There were the shootings in Atlanta. Then came reports of violent attacks in New York, including one against an elderly Asian American woman on a sidewalk while witnesses stood by and did nothing.

As Kevin wrote here, many Asian Americans have remained silent for reasons that are deeply ingrained in family and the immigrant experience. But as he said, silence doesn’t mean everything is OK.

Today more and more Asian Americans are bringing an end to the silence. We are thinking about what to do.

A fellow investor, Dave Lu at Hyphen Capital, has organized 1,000 Asian American business leaders to sign on to his effort to show ourselves, see each other, and take positive action against Asian hate.

This group has bought a full-page ad in the Wall Street Journal today and created a website, standwithasianamericans.com. Our goal is to build public support, both through the power of names attached to prominent companies in the US and the dollars to organize. We are asking allies to join us in this effort. Zoom, DoorDash, Peloton, BMS, JNJ are already there – it would be great to add some more biopharma names as well.

To me, the question boils down to the American dream, which isn’t so much about buying a home with a white picket fence (sadly too expensive for too many today).

Instead, it’s about meritocracy. Which America do we believe in, the one where your talents and spirit drive your achievements or the one that uses racism to devalue other humans and hold them back? I believe the biotech community sees how immensely difficult our goal to improve human health is and largely welcomes people from all over the world to the challenge.

There are biases at work, some overt and some implicit. We have work to do. Have we conquered microaggressions, hiring for fit as a code for lack of diversity, bias against non-native English speakers, or even the (over)reliance on past performance when predicting future success?

All of these tendencies reinforce the status quo – supporting the people in power and those who look like them. These biases undermine a true meritocracy.

These problems are deeply embedded in our broader culture. It’s not a problem we can outsource to one activist group or another. It takes conscious behavior change in school, work, government and organizations of all kinds. Biopharma’s mission is to use science to alleviate suffering of all people. It’s a humanistic enterprise at the core. This work includes us.

Friendly reminder to colleagues: while we go about our work creating and testing new medical treatments, remember your Asian American colleagues — people who often play crucial roles in this work — may be feeling unsafe.

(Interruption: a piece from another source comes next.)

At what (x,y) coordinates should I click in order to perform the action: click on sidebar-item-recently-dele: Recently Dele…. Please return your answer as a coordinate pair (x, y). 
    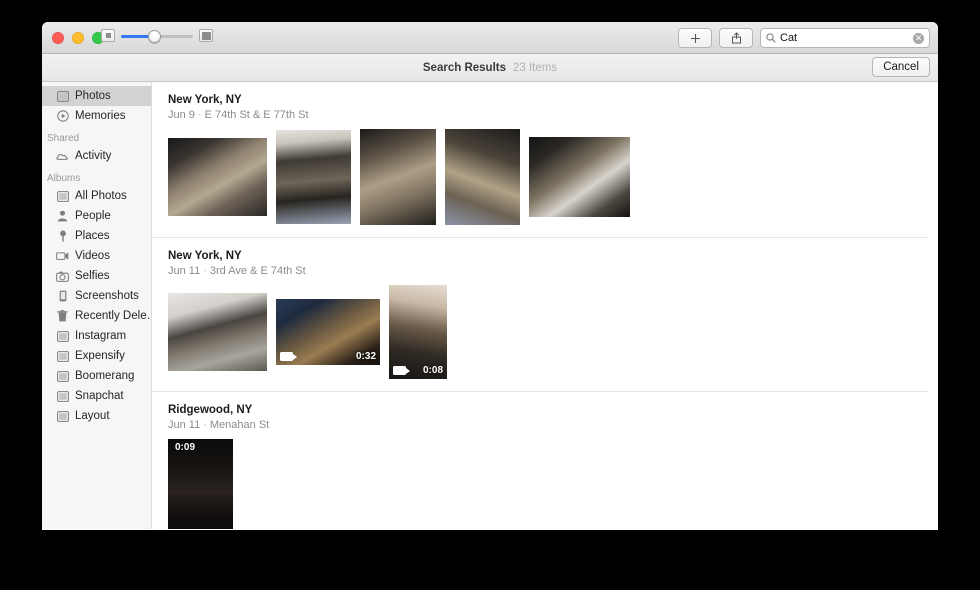
    Looking at the image, I should click on (96, 316).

As a California resident surrounded by plenty of Asians, I think I may have been in denial until recently about the rising tide of anti-Asian hostility in the US. I bought into a “safety in numbers” mindset. It’s a feeling of security knowing people are used to seeing a lot of Asian Americans. That clearly doesn’t work if bystanders are not around or unable or unwilling to help in a moment of crisis.

Since these most recent attacks, I took off the blinders. I have heard from Asian friends about hate incidents — way too many hate incidents — even where I live in sunny, chill San Diego.

Please consider checking in on your Asian American co-worker to lend a caring ear or other show of support. Showing some empathy is a start. It’s meaningful.

The pandemic has broken down some walls between work and home. This might be a good time to send some love to your fellow human at work, even if you can’t yet give your colleague a hug. I know I’ve had some despondent moments, when this rising tide of hate feels overwhelming.

The care I have lately received from fellow biotech people has buoyed my mood and helped renew my hope for the America I cherish.